Tambien hai brujas hechiceras.
¡Qué órden tan admirable reinaba en el pais de Espelunco! Allí estaba el modelo del buen gobierno, no a lo Felipe II, que era lo que en otro tiempo se llamaba buen gobierno, sino del buen gobierno a la moda, que consiste en esclavizar al pueblo i en apretarlo hasta hacerle saltar la sangre i las lágrimas a nombre de la libertad en el órden[12] i de los progresos i felicidad universal. Bien decia Mefistófeles: «La civilizacion que pule al mundo se ha estendido hasta el diablo: no se trata hoi de cuernos, de cola, ni de garras.... A ejemplo de los jóvenes, he adoptado, desde muchos años ha, la moda de las pantorrillas postizas.»
Tal ha hecho el despotismo civilizado. Es preciso ser mui torpe para despotizar hoi como el rei Bomba, para presentarse al pueblo con cuernos, garras i cola, o con otras deformidades o adefesios a la laya, cuando se puede dominar tan bien a la sombra de una palabrota, como:—«El imperio es la paz;» «Viva la federacion, mueran los salvajes unitarios;» «El principio de autoridad;» «La libertad en el órden i el órden en la libertad;» o si no, gritando como los moros que invadian la España:—«Viva la relijion, vamos robando.»
Los Jenios comprendian bien i hacian mejor su tarea.
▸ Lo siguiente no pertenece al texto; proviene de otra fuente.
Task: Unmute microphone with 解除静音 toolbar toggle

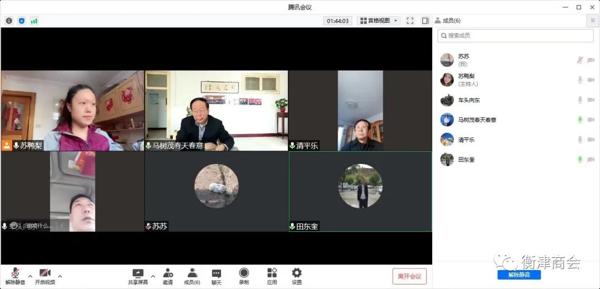Action: [x=15, y=276]

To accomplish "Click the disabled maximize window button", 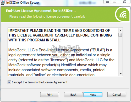I will tap(114, 2).
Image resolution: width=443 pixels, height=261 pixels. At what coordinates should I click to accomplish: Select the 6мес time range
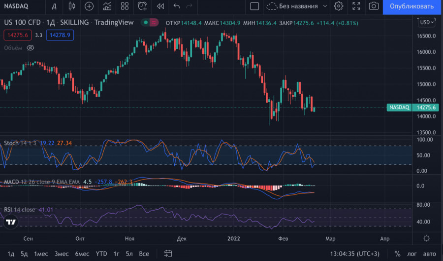pyautogui.click(x=82, y=254)
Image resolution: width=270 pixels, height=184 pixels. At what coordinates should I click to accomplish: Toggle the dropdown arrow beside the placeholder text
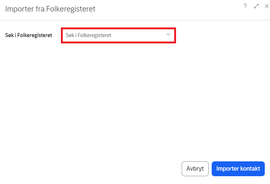pyautogui.click(x=168, y=35)
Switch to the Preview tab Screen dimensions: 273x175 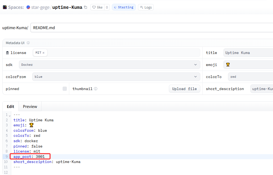tap(30, 106)
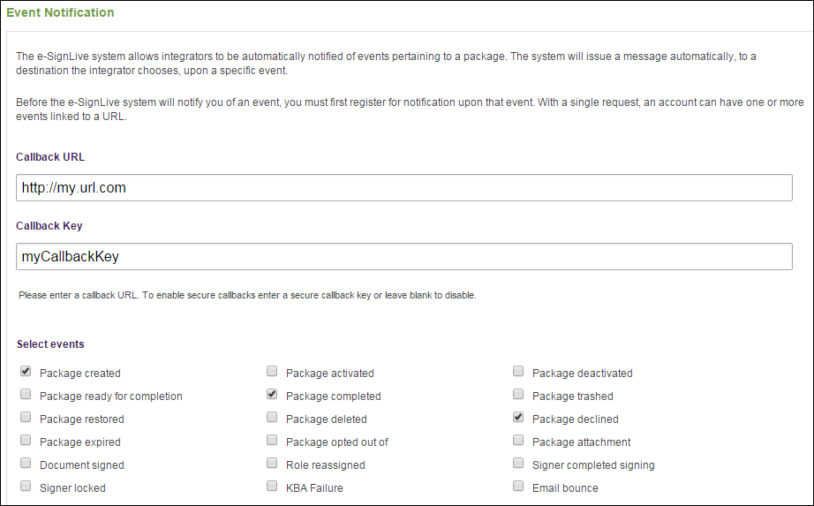Image resolution: width=814 pixels, height=506 pixels.
Task: Tick the Package deactivated checkbox
Action: (518, 372)
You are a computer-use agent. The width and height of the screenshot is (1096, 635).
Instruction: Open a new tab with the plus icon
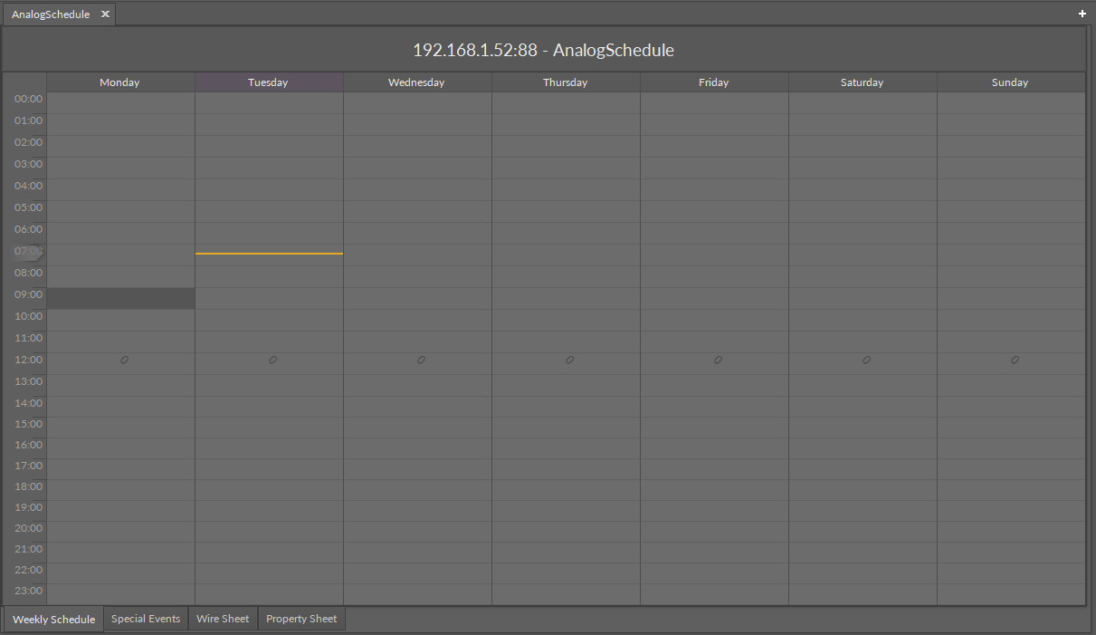pos(1082,14)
El barrio de los imbunches era un gran seminario, donde se preparaban buenos ciudadanos, pacíficos, modestos i mansos, como bueyes. A los tontos no hai necesidad de prepararlos, a los egoístas tampoco, a los ignorantes ménos, a los palomos basta arrojarles migajas; pero a los que nacen con el espíritu chispeante, es necesario apagárselo, i para ello era un escelente medio el imbuncharlos. Allí estaban los imbunches, inermes e inertes, andando a tientas i a topetones, bajo la direccion de las brujas que los cosian i que los dirijian en sus pasos dentro de aquel limbo de preparacion. Mejores directores no podian haber hallado los Jenios, si es que condicion de las brujas sea el ser engañadoras, embusteras, rabiosas, envidiosas, cobardes i aleves.